Your task: Print each line from the start of the records below up through the line where "You are a computer-use agent. Screen" is found, exactly as given.

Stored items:
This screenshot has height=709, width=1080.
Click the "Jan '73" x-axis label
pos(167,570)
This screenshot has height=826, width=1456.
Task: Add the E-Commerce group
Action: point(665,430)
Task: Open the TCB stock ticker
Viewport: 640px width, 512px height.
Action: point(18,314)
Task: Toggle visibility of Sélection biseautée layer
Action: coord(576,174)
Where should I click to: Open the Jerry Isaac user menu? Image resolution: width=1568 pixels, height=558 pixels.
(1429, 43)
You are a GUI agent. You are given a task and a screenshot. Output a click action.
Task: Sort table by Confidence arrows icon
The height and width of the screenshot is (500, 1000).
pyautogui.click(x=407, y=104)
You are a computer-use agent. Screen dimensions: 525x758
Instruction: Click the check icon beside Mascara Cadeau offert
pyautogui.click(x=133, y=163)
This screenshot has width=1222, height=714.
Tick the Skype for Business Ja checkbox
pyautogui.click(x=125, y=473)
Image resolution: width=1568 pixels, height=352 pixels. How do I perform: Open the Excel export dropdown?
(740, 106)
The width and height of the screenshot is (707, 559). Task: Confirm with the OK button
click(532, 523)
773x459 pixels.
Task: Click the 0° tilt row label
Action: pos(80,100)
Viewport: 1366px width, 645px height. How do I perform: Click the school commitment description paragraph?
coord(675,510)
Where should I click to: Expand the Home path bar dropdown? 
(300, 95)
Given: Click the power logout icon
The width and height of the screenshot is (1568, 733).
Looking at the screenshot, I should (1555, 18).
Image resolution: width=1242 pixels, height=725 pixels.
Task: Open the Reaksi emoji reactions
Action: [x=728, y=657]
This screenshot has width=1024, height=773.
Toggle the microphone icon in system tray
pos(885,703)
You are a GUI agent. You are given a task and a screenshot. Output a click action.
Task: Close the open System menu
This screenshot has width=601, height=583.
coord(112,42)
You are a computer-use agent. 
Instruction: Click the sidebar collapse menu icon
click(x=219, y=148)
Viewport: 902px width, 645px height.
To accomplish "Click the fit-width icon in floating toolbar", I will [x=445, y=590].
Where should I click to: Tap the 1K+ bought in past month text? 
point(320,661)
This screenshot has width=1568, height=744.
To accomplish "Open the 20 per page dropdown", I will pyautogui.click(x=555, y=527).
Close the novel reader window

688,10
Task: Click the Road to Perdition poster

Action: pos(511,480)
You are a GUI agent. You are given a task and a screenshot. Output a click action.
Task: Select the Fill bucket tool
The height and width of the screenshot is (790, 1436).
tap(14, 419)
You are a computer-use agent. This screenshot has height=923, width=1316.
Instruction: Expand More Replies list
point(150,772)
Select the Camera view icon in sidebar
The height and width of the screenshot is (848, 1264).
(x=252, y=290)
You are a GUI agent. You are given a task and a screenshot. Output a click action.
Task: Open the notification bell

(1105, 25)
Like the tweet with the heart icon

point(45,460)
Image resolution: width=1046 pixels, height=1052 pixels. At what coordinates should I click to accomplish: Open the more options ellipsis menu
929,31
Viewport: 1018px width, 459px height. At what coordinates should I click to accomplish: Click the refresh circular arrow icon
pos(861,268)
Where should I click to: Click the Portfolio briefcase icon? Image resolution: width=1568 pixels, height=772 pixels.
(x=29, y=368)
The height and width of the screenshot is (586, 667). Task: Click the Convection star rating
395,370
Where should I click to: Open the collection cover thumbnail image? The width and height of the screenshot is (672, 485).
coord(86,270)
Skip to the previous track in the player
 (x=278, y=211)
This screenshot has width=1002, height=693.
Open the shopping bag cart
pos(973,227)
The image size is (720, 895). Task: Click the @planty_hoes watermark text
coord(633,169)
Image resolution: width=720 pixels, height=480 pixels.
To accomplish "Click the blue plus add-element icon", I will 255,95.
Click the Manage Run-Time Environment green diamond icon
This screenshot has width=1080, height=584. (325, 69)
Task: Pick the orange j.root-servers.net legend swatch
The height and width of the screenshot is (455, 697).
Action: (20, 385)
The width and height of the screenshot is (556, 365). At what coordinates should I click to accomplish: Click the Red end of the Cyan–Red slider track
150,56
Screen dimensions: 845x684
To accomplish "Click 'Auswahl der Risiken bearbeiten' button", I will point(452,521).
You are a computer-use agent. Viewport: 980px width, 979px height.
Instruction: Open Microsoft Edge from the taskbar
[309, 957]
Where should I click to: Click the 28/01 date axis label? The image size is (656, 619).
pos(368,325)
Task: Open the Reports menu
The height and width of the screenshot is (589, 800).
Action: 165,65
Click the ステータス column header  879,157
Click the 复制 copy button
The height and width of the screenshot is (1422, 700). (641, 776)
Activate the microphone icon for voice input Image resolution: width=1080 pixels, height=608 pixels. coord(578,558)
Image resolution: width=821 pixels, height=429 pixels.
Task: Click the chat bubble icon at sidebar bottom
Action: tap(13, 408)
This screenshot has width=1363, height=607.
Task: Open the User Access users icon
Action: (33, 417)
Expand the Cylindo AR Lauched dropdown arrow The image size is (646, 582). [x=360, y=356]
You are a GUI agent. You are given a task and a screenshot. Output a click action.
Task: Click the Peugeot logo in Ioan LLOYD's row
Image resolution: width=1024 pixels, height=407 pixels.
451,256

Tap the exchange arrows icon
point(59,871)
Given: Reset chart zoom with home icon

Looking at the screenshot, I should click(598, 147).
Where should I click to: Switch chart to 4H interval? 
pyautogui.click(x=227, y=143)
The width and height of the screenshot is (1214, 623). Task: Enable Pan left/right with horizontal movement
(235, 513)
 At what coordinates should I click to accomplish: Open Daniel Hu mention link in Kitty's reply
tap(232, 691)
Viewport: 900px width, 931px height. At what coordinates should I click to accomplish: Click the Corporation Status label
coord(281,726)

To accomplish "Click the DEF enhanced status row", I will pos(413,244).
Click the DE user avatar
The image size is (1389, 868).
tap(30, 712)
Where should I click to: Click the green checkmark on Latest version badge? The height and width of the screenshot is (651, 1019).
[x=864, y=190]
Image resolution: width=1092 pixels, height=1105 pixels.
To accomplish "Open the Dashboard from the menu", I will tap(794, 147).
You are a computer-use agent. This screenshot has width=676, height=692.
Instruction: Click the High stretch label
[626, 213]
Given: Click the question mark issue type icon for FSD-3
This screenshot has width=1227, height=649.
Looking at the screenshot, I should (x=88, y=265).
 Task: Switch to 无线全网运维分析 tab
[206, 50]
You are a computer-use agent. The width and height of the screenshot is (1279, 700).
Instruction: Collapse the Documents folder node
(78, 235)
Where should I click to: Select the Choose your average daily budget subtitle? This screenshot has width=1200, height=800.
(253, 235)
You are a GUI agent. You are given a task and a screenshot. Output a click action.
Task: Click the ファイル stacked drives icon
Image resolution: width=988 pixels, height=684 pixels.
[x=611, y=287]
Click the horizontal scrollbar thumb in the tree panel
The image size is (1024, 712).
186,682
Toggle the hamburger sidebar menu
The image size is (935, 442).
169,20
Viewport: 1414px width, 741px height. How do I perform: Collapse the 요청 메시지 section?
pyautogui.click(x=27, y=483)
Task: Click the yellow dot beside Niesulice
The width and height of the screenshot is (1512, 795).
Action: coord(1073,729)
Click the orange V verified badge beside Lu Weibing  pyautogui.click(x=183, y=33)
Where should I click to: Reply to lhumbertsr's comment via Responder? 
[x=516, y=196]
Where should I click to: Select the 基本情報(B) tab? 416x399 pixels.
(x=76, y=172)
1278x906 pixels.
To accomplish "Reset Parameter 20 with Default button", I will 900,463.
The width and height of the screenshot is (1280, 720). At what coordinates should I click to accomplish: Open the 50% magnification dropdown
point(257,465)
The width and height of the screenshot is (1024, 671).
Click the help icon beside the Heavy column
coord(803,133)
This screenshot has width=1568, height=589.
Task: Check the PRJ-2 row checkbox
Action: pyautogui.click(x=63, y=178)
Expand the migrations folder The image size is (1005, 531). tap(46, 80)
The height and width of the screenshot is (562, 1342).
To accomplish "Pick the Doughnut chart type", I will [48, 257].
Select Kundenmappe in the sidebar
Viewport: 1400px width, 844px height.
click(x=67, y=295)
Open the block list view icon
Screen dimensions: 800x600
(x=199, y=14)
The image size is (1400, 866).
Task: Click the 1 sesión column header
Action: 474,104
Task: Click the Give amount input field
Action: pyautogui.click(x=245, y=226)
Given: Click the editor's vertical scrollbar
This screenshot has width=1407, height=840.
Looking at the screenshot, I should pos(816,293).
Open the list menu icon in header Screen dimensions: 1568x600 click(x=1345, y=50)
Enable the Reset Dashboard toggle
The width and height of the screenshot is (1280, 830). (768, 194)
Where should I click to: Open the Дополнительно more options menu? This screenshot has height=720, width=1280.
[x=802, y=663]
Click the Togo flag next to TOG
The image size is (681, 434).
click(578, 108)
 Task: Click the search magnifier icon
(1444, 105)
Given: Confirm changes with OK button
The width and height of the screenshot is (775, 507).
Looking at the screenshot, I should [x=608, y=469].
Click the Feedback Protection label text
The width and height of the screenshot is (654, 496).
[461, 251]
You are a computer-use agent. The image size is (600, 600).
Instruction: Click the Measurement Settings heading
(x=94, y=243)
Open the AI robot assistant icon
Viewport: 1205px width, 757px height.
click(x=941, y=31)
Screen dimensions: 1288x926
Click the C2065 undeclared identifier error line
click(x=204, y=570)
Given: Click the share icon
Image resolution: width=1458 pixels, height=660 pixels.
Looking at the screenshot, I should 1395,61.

Worked solution:
This screenshot has height=709, width=1080.
Click the "Jan '73" x-axis label
pos(167,570)
This screenshot has height=826, width=1456.
Task: Add the E-Commerce group
Action: point(665,430)
Task: Open the TCB stock ticker
Viewport: 640px width, 512px height.
Action: point(18,314)
Task: Toggle visibility of Sélection biseautée layer
Action: coord(576,174)
Where should I click to: Open the Jerry Isaac user menu? Image resolution: width=1568 pixels, height=558 pixels.
(1429, 43)
You are a GUI agent. You are given a task and a screenshot. Output a click action.
Task: Sort table by Confidence arrows icon
The height and width of the screenshot is (500, 1000).
pyautogui.click(x=407, y=104)
You are a computer-use agent. Screen dimensions: 525x758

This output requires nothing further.